▸ READING TEXT:
------------------------------------------------------------

General — Posted by ohm @ September 24, 2006 - 14:30

Note: Having seen the posting by Roman just before I posted this – I had to modify my input in order not to repeat the discussion of the points raised in his response. I apologize in advance if the points I raise seem pretty random as a result of that.

United States v. Carmichael

(alleged drug dealer’s trial where the defendant attempted to publicize the courtroom proceedings by posting the names and pictures of law enforcement agents and informants for the purported reason of gathering information about them and making this information available to the public – deemed not to be a “true threat”)

Issues with the tests for “true threats”

(1) When directed at a private citizen they should be based on that individual’s response to the threat or his/her reaction to it. Normally the person making such a statement or threat probably knows something about the particular situation and is using that information to create the “ominous cloud” behind the words themselves.

(2) Any posting of identity of “informants” suggests a means to threaten them in ongoing investigations since a lot of “career” informants might still be working with other undercover operations while a trial in this case is on-going. This could put their lives in danger without the actual threat coming from the defendant’s words. How does one account for this?

(3) Could the gag order not have covered this or was the injunction meant to be such a gag order?

------------------------------------------------------------

Records from a data source:
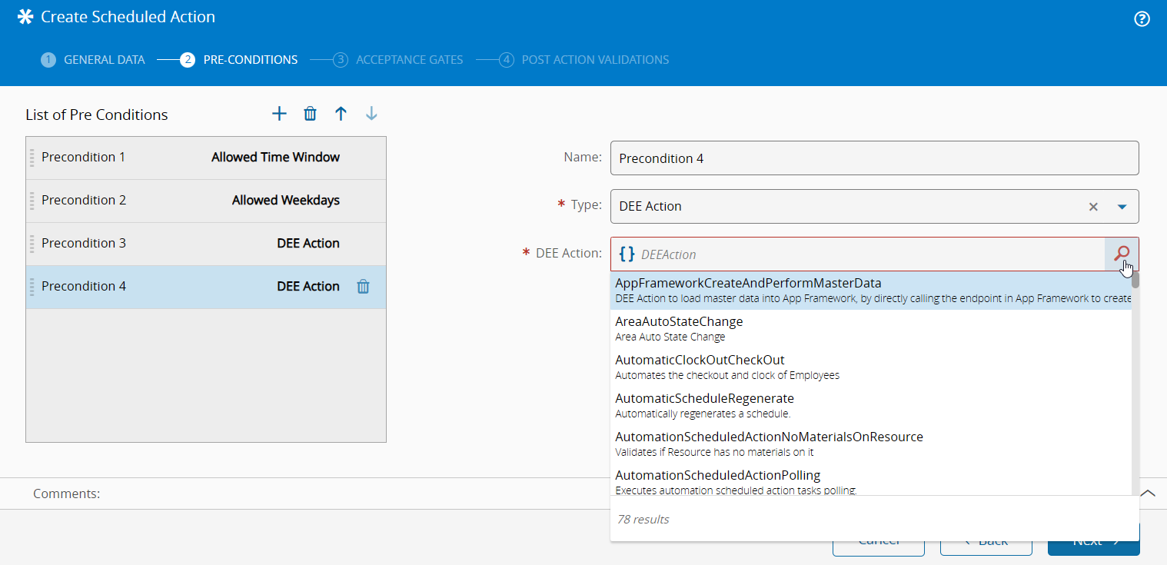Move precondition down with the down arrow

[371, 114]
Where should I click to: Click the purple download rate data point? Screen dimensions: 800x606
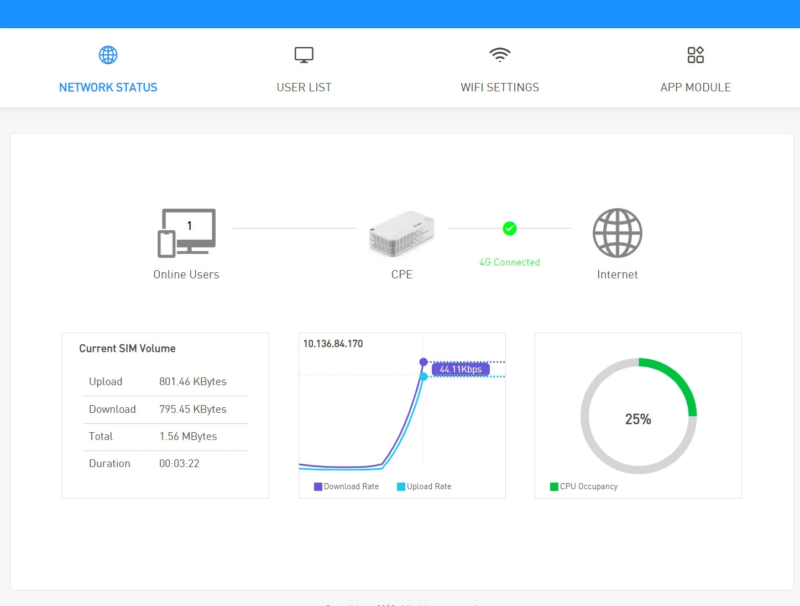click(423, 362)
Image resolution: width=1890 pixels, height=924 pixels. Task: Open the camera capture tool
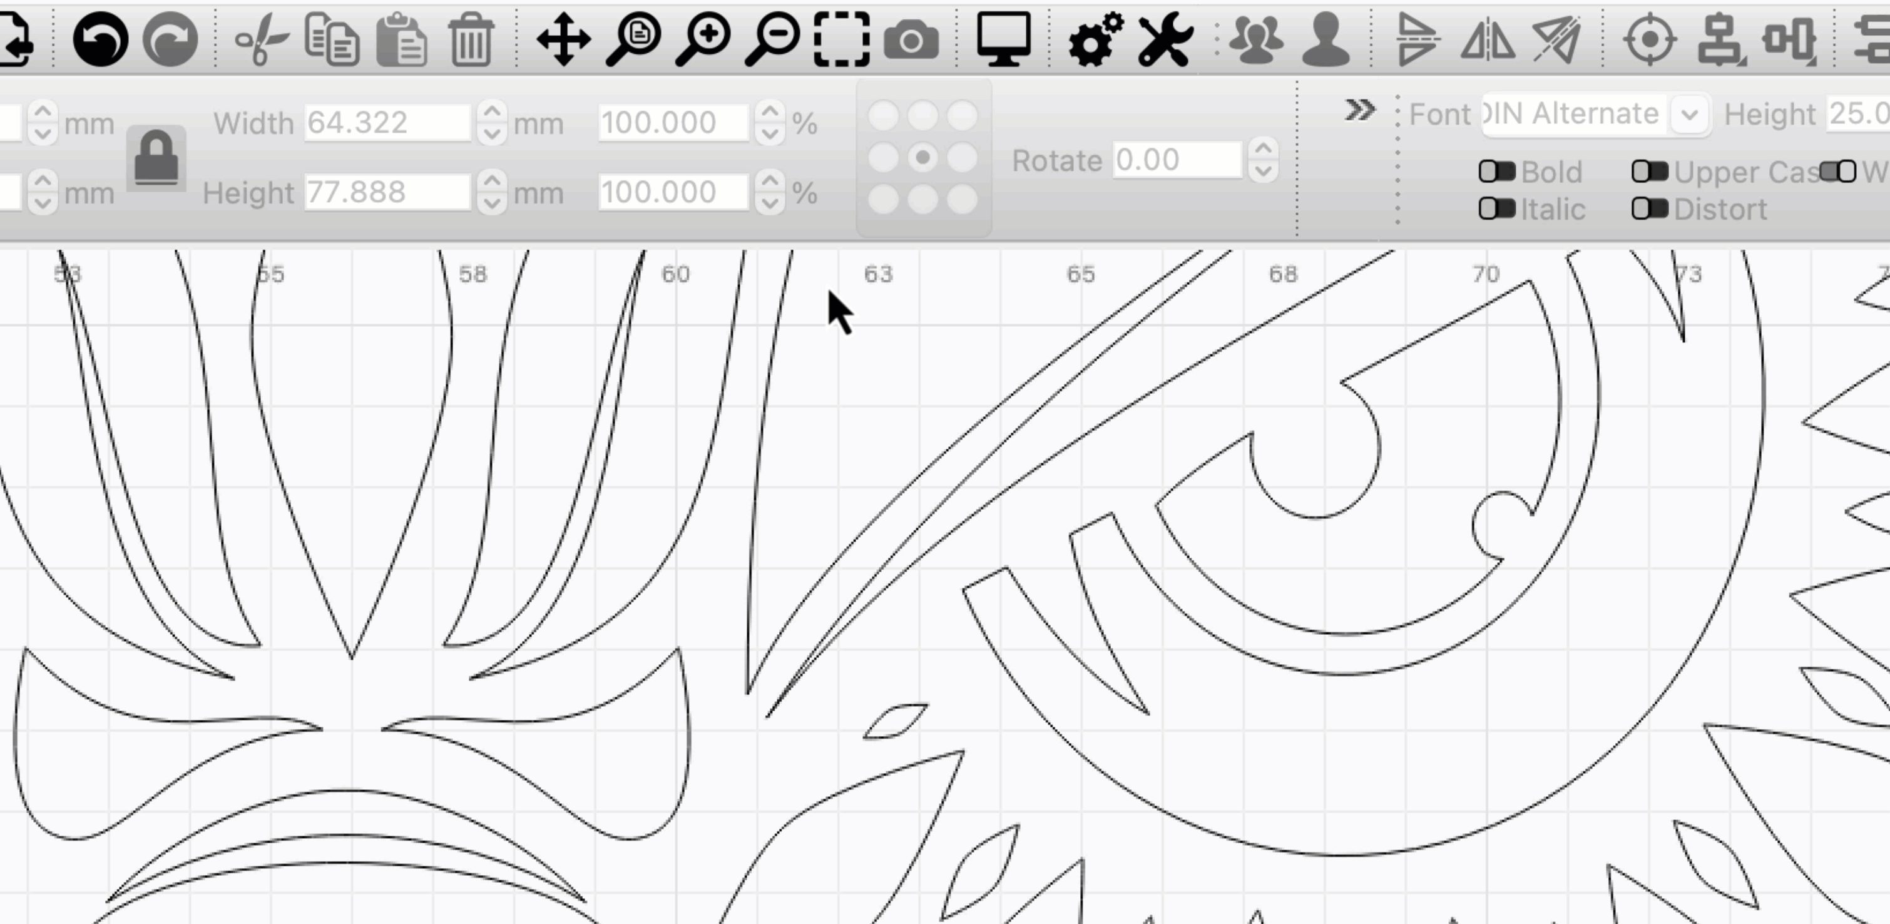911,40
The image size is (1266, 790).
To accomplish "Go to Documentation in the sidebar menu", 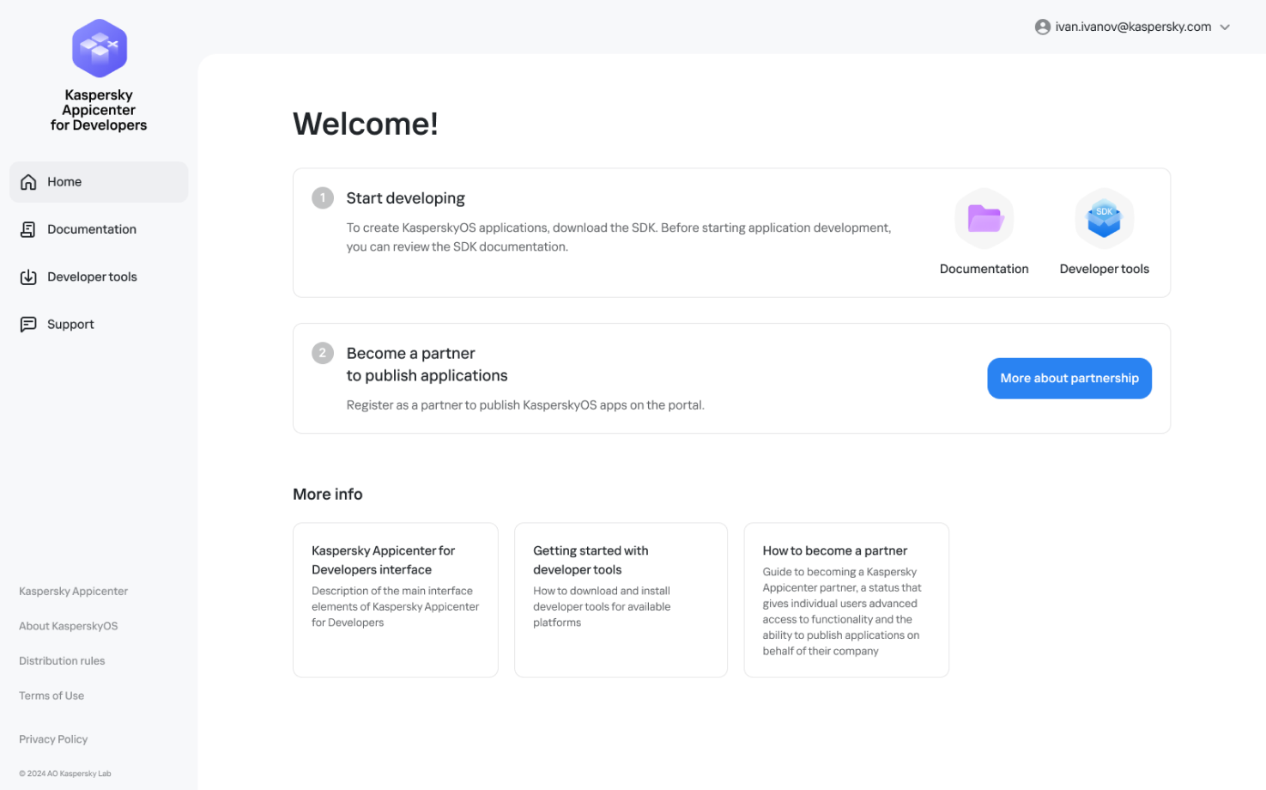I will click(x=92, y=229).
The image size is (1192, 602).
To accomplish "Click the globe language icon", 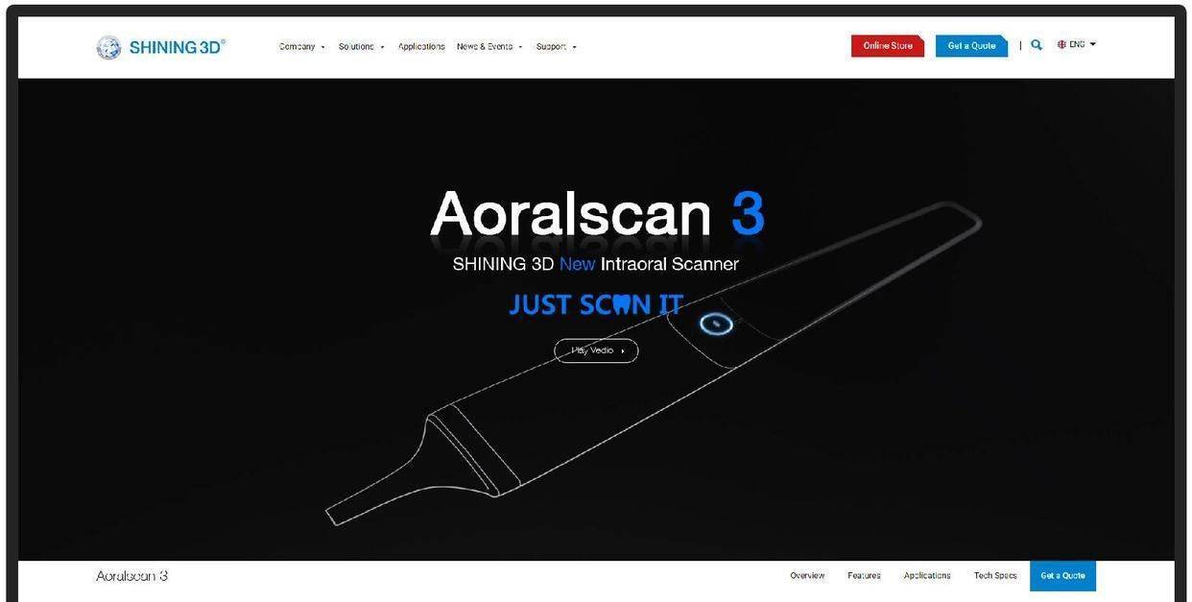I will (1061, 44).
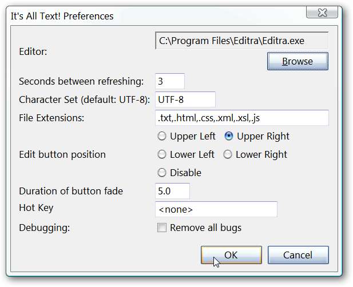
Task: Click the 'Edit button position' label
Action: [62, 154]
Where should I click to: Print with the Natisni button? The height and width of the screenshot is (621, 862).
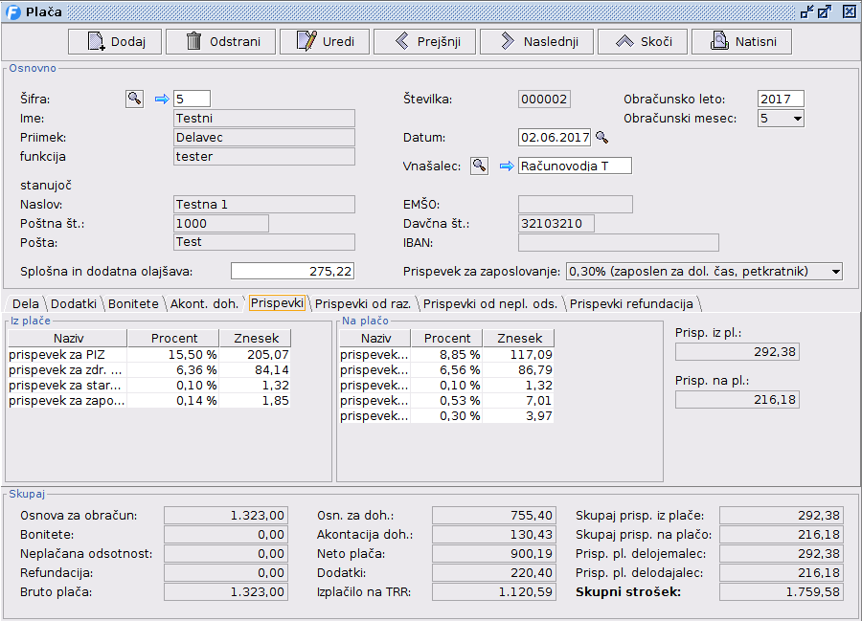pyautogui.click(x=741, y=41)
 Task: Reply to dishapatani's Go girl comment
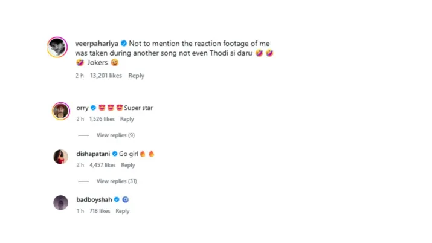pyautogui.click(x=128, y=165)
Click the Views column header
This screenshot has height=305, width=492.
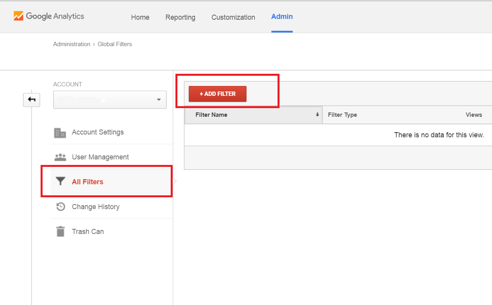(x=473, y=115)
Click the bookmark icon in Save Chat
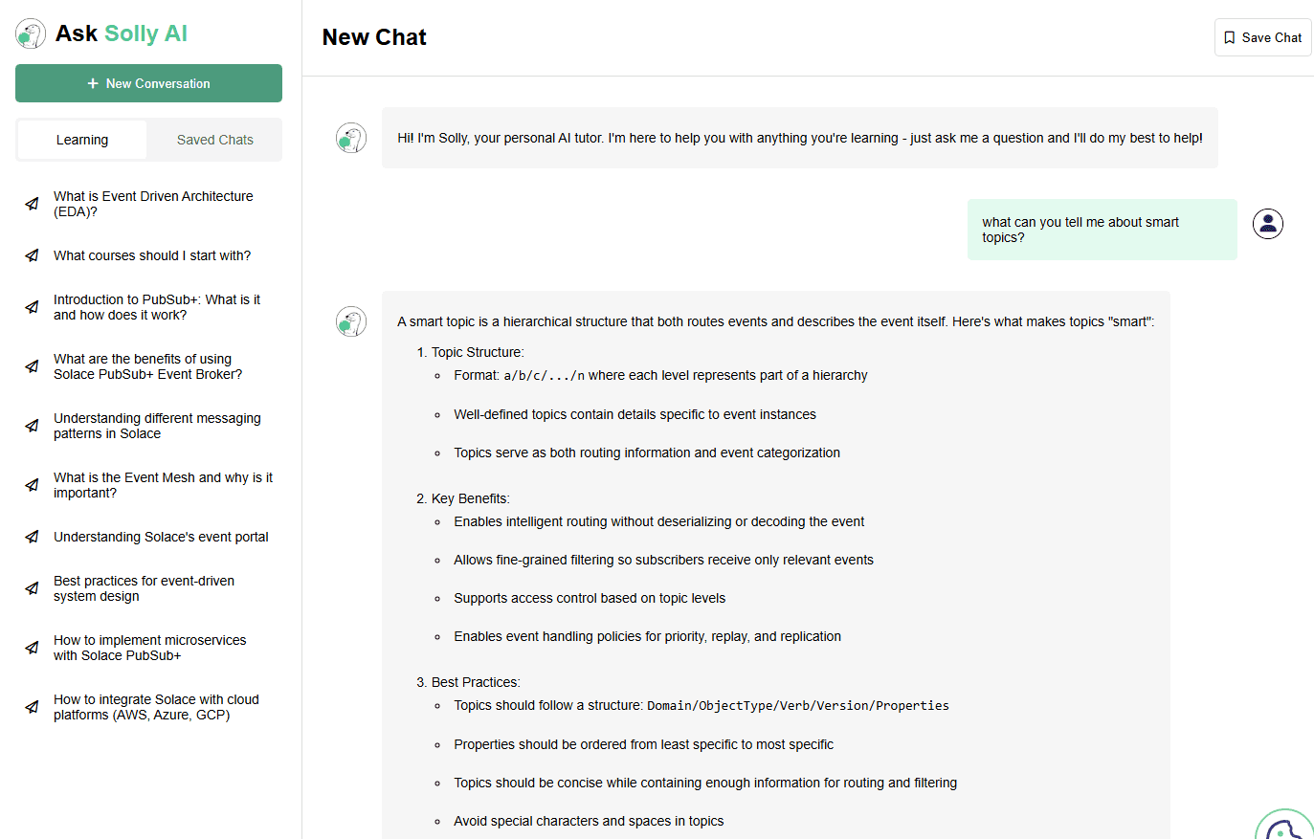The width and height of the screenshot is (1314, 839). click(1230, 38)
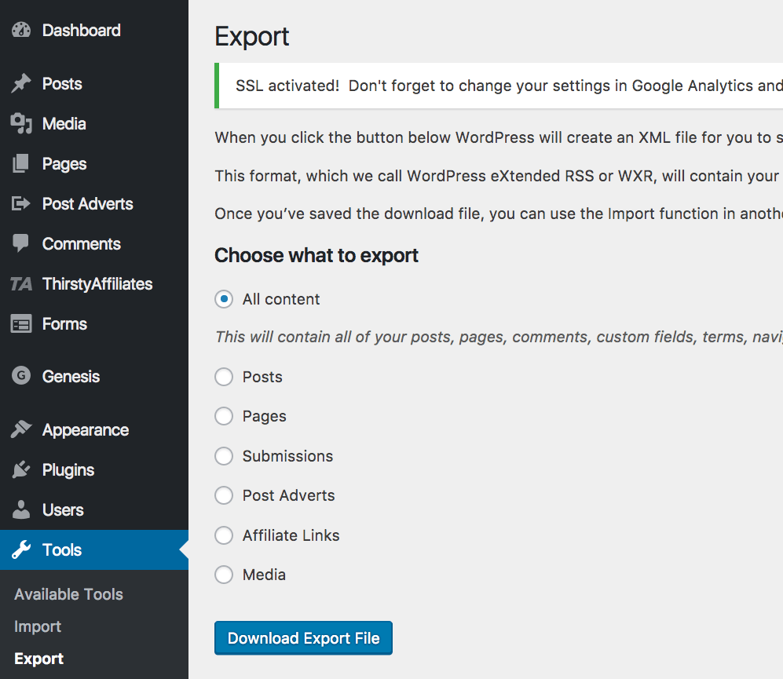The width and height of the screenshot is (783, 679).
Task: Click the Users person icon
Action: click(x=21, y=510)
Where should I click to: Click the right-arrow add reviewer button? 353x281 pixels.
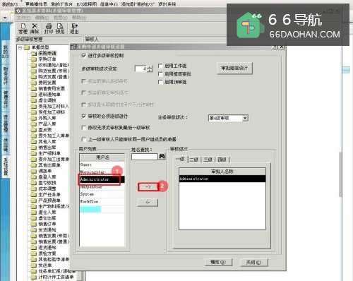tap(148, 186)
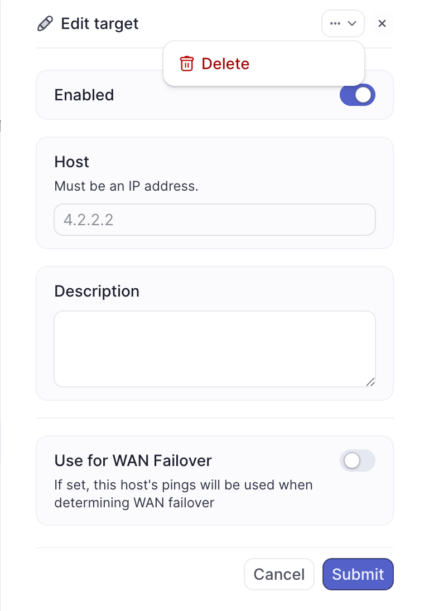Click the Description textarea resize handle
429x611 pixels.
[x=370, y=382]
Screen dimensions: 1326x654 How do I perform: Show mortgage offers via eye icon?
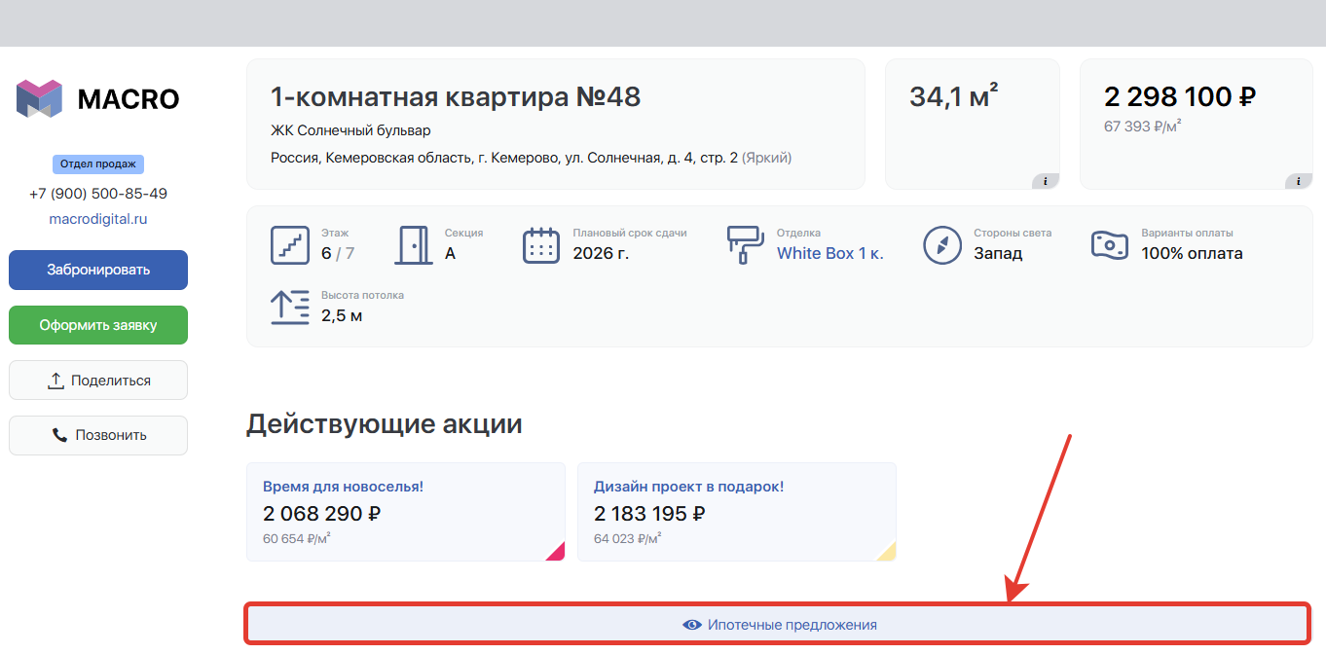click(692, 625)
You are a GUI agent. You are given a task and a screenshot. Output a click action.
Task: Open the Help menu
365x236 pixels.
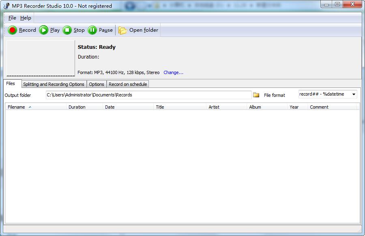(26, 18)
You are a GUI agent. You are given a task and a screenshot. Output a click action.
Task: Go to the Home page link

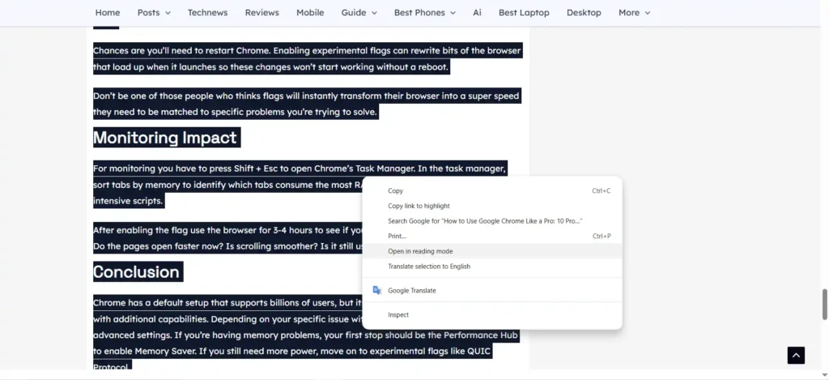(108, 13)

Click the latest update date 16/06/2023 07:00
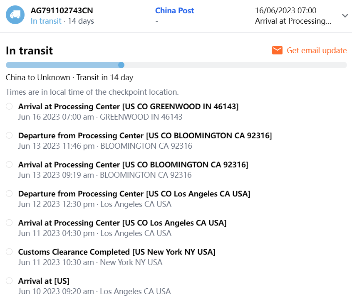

------------------------------------------------------------

▸ WHAT IS NEEDED: Continue the post above on "true threats" in United States v. Carmichael from the point at which it ends.

▸ SOLVED EXERCISE:
(4) Context is very hard to determine unless made by people from the same strata of society, in the same geographic location etc. (hard for a prosecutor or judge to determine context accurately in all cases)

United States v. Tucker and Ashcroft v. Free Speech Coalition

Both cases deal with different provisions of anti-child pornographic laws.
Issues with some of the provisions in the law:

(1) Cache clearing in the old days was something you did after any internet browsing – it was a result of dealing with the browser technology. You could set-up your browser to automatically empty the cache in some cases. Would this “destruction of cached information” also point to “possession” as the Tucker court put it? What about a browser that doesn’t store images online? Should one’s guilt again be subject to one’s tech savviness?

(2) Computer-generated images are a huge issue in child pornography for reasons that go beyond what the courts point out. As graphic design abilities are enhanced on computers to generate models that are more like humans, would this not actually give incentive to the people involved in the trade to use a low-risk computer generated image rather than incur the wrath of the law using “live” models? (the courts think otherwise)

United States v. Poehlman

Issues:

(1) The risk with having something as subjective as “predisposition” put under the judicial microscope is that it tends to reflect an innate bias of society. There are current theories that link homosexuality to pedophilia. Could it not be extended to other deviant behavior such as cross-dressing and fetishism? In other words, wouldn’t a “sexually deviant” person be predisposed to commit other sexual crimes such as pedophilia?

(2) The Poehlman case is troubling because it appears that he was either not represented well in the state case, state law did not require proof of the same elements or did not believe that he would be prosecuted for the crime again under Federal law. I think having been convicted in California weakened his federal case.

(3) The Mann Act’s reach must be reconsidered in computer crimes because any transaction by computer these days is probably across state lines and hence the reach of Federal law is vastly enhanced (a blow to the new age of Federalism in Lopez?).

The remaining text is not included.